Copy out the lines of the entries below, without any changes, starting at the line containing "Task: Click the topmost" and continuing through the end of the entries.

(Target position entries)
══════════

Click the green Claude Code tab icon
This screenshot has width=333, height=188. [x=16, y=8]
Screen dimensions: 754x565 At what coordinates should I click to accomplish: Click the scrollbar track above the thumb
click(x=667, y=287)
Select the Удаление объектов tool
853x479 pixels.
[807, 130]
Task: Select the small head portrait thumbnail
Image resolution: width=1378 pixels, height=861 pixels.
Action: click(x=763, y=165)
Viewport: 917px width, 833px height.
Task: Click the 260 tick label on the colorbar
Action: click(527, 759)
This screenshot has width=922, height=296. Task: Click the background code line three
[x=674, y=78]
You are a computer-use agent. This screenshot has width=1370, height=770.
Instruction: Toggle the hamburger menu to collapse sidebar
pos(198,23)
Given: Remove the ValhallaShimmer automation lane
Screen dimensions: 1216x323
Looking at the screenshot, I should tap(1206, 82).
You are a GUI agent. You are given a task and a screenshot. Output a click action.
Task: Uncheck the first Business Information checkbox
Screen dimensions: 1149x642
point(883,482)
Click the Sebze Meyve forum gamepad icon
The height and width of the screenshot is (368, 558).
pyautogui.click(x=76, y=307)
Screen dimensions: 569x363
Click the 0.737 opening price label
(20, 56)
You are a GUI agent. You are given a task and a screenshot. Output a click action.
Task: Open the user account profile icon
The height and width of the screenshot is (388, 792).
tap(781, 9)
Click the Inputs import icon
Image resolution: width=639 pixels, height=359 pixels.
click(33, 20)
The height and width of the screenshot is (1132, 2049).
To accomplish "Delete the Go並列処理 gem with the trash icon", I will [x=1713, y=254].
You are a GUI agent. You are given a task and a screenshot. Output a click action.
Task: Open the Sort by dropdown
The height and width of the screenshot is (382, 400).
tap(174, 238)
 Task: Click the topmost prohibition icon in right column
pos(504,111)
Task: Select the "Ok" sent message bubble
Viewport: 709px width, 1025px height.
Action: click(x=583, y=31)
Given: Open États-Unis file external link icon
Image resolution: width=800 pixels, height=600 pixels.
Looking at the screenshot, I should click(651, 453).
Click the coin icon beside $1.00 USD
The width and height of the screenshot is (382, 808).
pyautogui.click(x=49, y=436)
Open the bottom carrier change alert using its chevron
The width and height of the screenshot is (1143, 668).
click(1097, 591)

══════════

* [Written solution]
 Task: Click the topmost prohibition icon in right column
pos(504,111)
Task: Select the "Ok" sent message bubble
Viewport: 709px width, 1025px height.
Action: click(x=583, y=31)
Given: Open États-Unis file external link icon
Image resolution: width=800 pixels, height=600 pixels.
Looking at the screenshot, I should click(651, 453).
Click the coin icon beside $1.00 USD
The width and height of the screenshot is (382, 808).
pyautogui.click(x=49, y=436)
Open the bottom carrier change alert using its chevron
The width and height of the screenshot is (1143, 668).
click(1097, 591)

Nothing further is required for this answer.